Text extract:
Profit & Loss, August 2013 - Colin Lambert talks to LMAX Exchange CEO, David Mercer, about the venue, the industry and how to compete.
Colin Lambert: LMAX Exchange has made something of a stir in the industry and is regarded in some quarters as the fastest growing venue out there – what has caused this?
David Mercer: I think we bring something different to the party in terms of our model. We are an MTF (multilateral trading facility) regulated in the European Union and our model operates with no last look as standard. This promotes firm liquidity in the order book and superior execution for participants because rejection rates – which are an increasing problem in the industry – simply do not exist.
Our technology also differentiates us because of its superior performance and speed – average execution latency is less than three milliseconds which means people can price and execute with more certainty and accuracy. The bottom line is you just get done, you never get rejected and re-quoted.
CL: Forgive me for saying, but is that really different? It’s a phrase I hear a lot and it is rarely backed up with facts.

Actions to take:
**1)** In the LMAX Exchange interview, what average execution latency does David Mercer give for the venue?
**2)** Carry on the LMAX Exchange interview from its final line.

Given data:
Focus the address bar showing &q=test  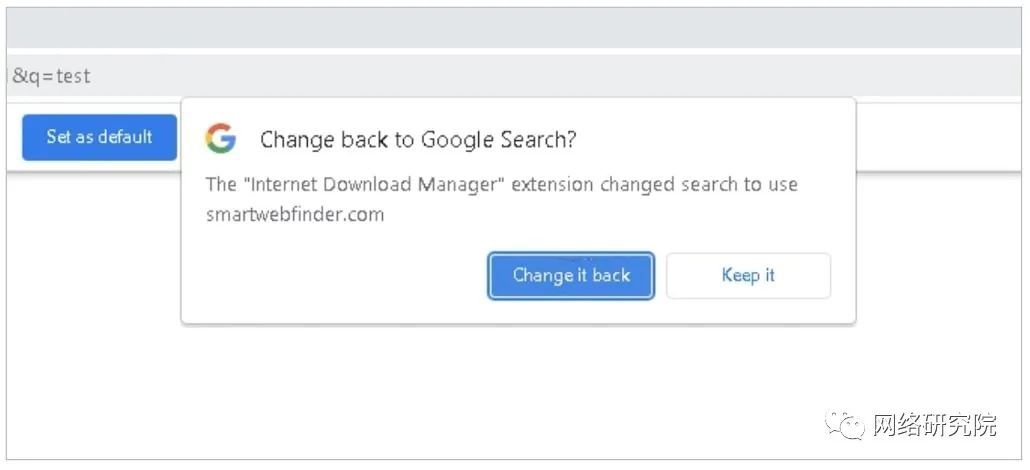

Results for the exercise:
**1)** Less than three milliseconds.

**2)**
DM: In terms of how you trade, I accept it is very difficult to be different, but you need to look at the business in its entirety. Not many trading venues offer no last look, and are a regulated MTF offering that level of technology – and even fewer have the mix of participants LMAX Exchange can offer.
We offer the same quality of execution for all participants, from the minimum $10,000 trades upwards – it doesn’t matter who you are, you are treated in the same fair, transparent manner. The same order book is shown to professional traders and institutional clients. That inclusiveness is, I believe, different.
CL: It seems you have a broader spread of clients than previously when we have spoken – is that what is behind the growth?
DM: It has to be, without growth in client numbers you will top out at some stage. We are gaining some serious traction in terms of our Professional venue and our Interbank venue, which was launched earlier this year, is also attracting good volumes.
In terms of our client spread, six months ago about 50% of our volume was from our initial niche market, the retail brokers. Our volumes have increased significantly since then, but that segment’s share of our volume has gone down to 25% – this highlights how the model is attracting wider attention.
CL: So who are the new players?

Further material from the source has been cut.